-- Begin --

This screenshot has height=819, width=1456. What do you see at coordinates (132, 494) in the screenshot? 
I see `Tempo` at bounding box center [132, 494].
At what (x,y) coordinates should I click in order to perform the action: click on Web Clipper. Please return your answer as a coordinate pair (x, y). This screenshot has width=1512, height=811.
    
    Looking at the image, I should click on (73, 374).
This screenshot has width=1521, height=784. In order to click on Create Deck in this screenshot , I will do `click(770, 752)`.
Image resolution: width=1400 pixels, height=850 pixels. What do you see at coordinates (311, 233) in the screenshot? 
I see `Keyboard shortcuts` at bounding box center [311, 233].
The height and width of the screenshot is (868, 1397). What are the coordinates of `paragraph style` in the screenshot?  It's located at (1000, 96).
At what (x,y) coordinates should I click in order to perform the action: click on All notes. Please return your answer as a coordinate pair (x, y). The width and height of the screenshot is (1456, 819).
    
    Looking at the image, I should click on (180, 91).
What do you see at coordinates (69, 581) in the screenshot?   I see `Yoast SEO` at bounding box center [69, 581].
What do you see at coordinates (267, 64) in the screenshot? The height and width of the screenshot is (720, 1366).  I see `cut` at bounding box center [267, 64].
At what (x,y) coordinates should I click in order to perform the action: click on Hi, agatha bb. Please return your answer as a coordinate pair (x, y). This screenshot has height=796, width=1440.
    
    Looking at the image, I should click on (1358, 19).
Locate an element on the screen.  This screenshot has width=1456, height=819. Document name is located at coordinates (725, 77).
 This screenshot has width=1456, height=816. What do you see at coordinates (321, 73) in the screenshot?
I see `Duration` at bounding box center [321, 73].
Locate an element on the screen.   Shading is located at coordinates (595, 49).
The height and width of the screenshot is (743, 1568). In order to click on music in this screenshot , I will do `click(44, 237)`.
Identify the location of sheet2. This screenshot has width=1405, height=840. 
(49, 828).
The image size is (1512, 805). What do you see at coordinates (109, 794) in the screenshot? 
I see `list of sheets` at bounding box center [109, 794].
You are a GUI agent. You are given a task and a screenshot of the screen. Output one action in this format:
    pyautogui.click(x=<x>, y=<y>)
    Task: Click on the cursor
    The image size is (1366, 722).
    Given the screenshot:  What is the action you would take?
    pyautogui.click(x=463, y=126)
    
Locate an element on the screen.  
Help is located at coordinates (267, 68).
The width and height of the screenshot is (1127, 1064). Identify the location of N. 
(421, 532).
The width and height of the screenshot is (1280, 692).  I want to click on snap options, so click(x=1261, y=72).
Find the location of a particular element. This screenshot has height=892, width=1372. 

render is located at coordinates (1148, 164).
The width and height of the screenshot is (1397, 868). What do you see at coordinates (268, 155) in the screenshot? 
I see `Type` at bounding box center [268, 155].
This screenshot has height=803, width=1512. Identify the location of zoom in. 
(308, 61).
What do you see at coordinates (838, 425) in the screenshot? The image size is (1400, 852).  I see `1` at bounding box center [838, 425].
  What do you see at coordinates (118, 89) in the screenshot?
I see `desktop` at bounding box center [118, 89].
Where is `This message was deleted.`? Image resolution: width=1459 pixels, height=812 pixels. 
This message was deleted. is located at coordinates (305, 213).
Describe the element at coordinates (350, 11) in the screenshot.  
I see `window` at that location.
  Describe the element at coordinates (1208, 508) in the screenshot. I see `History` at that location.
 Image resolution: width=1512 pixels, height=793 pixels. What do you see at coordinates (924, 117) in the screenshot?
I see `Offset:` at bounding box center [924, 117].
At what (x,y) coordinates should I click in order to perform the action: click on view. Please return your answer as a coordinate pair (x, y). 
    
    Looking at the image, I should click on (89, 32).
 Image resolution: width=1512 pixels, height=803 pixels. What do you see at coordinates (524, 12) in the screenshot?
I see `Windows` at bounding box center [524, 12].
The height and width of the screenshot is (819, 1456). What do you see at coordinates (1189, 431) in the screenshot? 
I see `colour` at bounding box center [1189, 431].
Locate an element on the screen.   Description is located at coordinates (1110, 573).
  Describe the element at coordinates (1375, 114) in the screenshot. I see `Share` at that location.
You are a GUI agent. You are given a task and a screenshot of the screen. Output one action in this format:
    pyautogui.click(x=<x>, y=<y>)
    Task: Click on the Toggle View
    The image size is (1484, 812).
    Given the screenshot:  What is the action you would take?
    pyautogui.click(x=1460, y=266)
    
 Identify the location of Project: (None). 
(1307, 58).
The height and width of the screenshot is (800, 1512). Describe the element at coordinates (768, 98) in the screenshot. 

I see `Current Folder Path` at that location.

-- End --

### Stated goal
Convert every line of the listing above into a JSON array of strings, one string per line, and omit blank lines.

### Task solution
[
  "This screenshot has height=819, width=1456. What do you see at coordinates (132, 494) in the screenshot? ",
  "I see `Tempo` at bounding box center [132, 494].",
  "At what (x,y) coordinates should I click in order to perform the action: click on Web Clipper. Please return your answer as a coordinate pair (x, y). This screenshot has width=1512, height=811.",
  "    Looking at the image, I should click on (73, 374).",
  "This screenshot has width=1521, height=784. In order to click on Create Deck in this screenshot , I will do `click(770, 752)`.",
  "Image resolution: width=1400 pixels, height=850 pixels. What do you see at coordinates (311, 233) in the screenshot? ",
  "I see `Keyboard shortcuts` at bounding box center [311, 233].",
  "The height and width of the screenshot is (868, 1397). What are the coordinates of `paragraph style` in the screenshot?  It's located at (1000, 96).",
  "At what (x,y) coordinates should I click in order to perform the action: click on All notes. Please return your answer as a coordinate pair (x, y). The width and height of the screenshot is (1456, 819).",
  "    Looking at the image, I should click on (180, 91).",
  "What do you see at coordinates (69, 581) in the screenshot?   I see `Yoast SEO` at bounding box center [69, 581].",
  "What do you see at coordinates (267, 64) in the screenshot? The height and width of the screenshot is (720, 1366).  I see `cut` at bounding box center [267, 64].",
  "At what (x,y) coordinates should I click in order to perform the action: click on Hi, agatha bb. Please return your answer as a coordinate pair (x, y). This screenshot has height=796, width=1440.",
  "    Looking at the image, I should click on (1358, 19).",
  "Locate an element on the screen.  This screenshot has width=1456, height=819. Document name is located at coordinates (725, 77).",
  " This screenshot has width=1456, height=816. What do you see at coordinates (321, 73) in the screenshot?",
  "I see `Duration` at bounding box center [321, 73].",
  "Locate an element on the screen.   Shading is located at coordinates (595, 49).",
  "The height and width of the screenshot is (743, 1568). In order to click on music in this screenshot , I will do `click(44, 237)`.",
  "Identify the location of sheet2. This screenshot has width=1405, height=840. ",
  "(49, 828).",
  "The image size is (1512, 805). What do you see at coordinates (109, 794) in the screenshot? ",
  "I see `list of sheets` at bounding box center [109, 794].",
  "You are a GUI agent. You are given a task and a screenshot of the screen. Output one action in this format:",
  "    pyautogui.click(x=<x>, y=<y>)",
  "    Task: Click on the cursor",
  "    The image size is (1366, 722).",
  "    Given the screenshot:  What is the action you would take?",
  "    pyautogui.click(x=463, y=126)",
  "Locate an element on the screen.  ",
  "Help is located at coordinates (267, 68).",
  "The width and height of the screenshot is (1127, 1064). Identify the location of N. ",
  "(421, 532).",
  "The width and height of the screenshot is (1280, 692).  I want to click on snap options, so click(x=1261, y=72).",
  "Find the location of a particular element. This screenshot has height=892, width=1372. ",
  "render is located at coordinates (1148, 164).",
  "The width and height of the screenshot is (1397, 868). What do you see at coordinates (268, 155) in the screenshot? ",
  "I see `Type` at bounding box center [268, 155].",
  "This screenshot has height=803, width=1512. Identify the location of zoom in. ",
  "(308, 61).",
  "What do you see at coordinates (838, 425) in the screenshot? The image size is (1400, 852).  I see `1` at bounding box center [838, 425].",
  "  What do you see at coordinates (118, 89) in the screenshot?",
  "I see `desktop` at bounding box center [118, 89].",
  "Where is `This message was deleted.`? Image resolution: width=1459 pixels, height=812 pixels. ",
  "This message was deleted. is located at coordinates (305, 213).",
  "Describe the element at coordinates (350, 11) in the screenshot.  ",
  "I see `window` at that location.",
  "  Describe the element at coordinates (1208, 508) in the screenshot. I see `History` at that location.",
  " Image resolution: width=1512 pixels, height=793 pixels. What do you see at coordinates (924, 117) in the screenshot?",
  "I see `Offset:` at bounding box center [924, 117].",
  "At what (x,y) coordinates should I click in order to perform the action: click on view. Please return your answer as a coordinate pair (x, y). ",
  "    Looking at the image, I should click on (89, 32).",
  " Image resolution: width=1512 pixels, height=803 pixels. What do you see at coordinates (524, 12) in the screenshot?",
  "I see `Windows` at bounding box center [524, 12].",
  "The height and width of the screenshot is (819, 1456). What do you see at coordinates (1189, 431) in the screenshot? ",
  "I see `colour` at bounding box center [1189, 431].",
  "Locate an element on the screen.   Description is located at coordinates (1110, 573).",
  "  Describe the element at coordinates (1375, 114) in the screenshot. I see `Share` at that location.",
  "You are a GUI agent. You are given a task and a screenshot of the screen. Output one action in this format:",
  "    pyautogui.click(x=<x>, y=<y>)",
  "    Task: Click on the Toggle View",
  "    The image size is (1484, 812).",
  "    Given the screenshot:  What is the action you would take?",
  "    pyautogui.click(x=1460, y=266)",
  " Identify the location of Project: (None). ",
  "(1307, 58).",
  "The height and width of the screenshot is (800, 1512). Describe the element at coordinates (768, 98) in the screenshot. ",
  "I see `Current Folder Path` at that location."
]